◆ PROBLEM TO WORK ON
Recast the lines below as a Markdown table with two columns, Row and Line, numbering each row and skipping blank lines. Leave the pictures out of the table.

◆ INPUT ROWS

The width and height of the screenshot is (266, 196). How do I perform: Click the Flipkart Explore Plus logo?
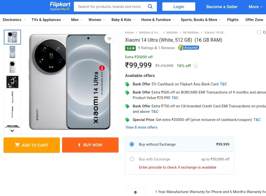tap(60, 7)
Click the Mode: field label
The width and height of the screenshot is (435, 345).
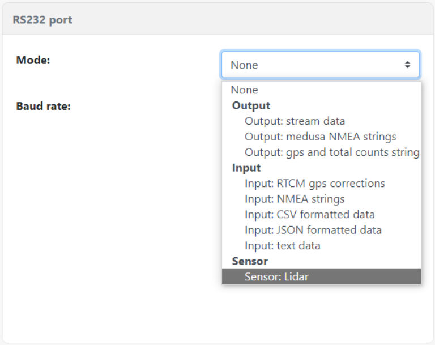point(33,60)
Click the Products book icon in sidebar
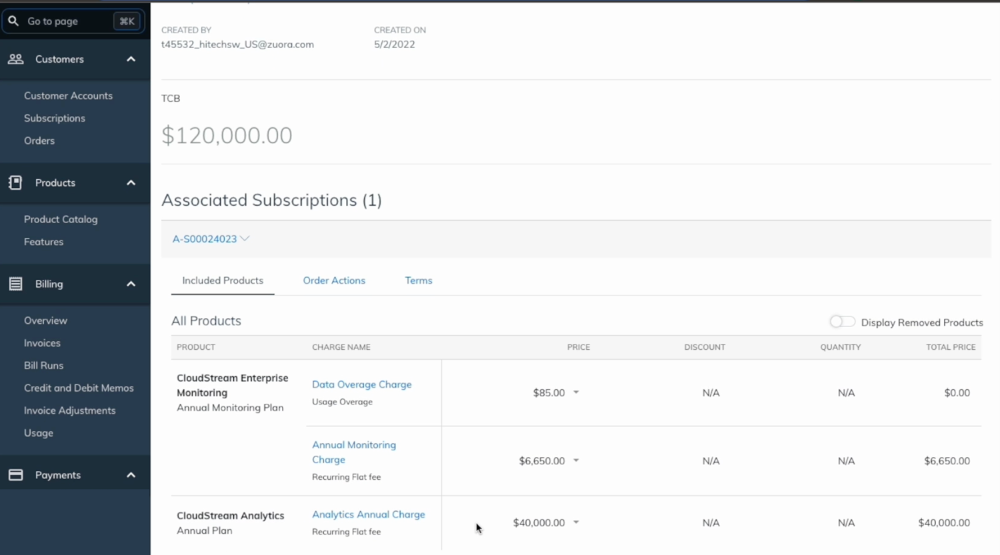The width and height of the screenshot is (1000, 555). tap(15, 182)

◆ RESULT FOR THIS TASK
| Row | Line |
|---|---|
| 1 | The width and height of the screenshot is (266, 196). How do I perform: Click the Flipkart Explore Plus logo? |
| 2 | tap(60, 7) |
| 3 | Click the Mode: field label |
| 4 | The width and height of the screenshot is (435, 345). |
| 5 | point(33,60) |
| 6 | Click the Products book icon in sidebar |
| 7 | The width and height of the screenshot is (1000, 555). tap(15, 182) |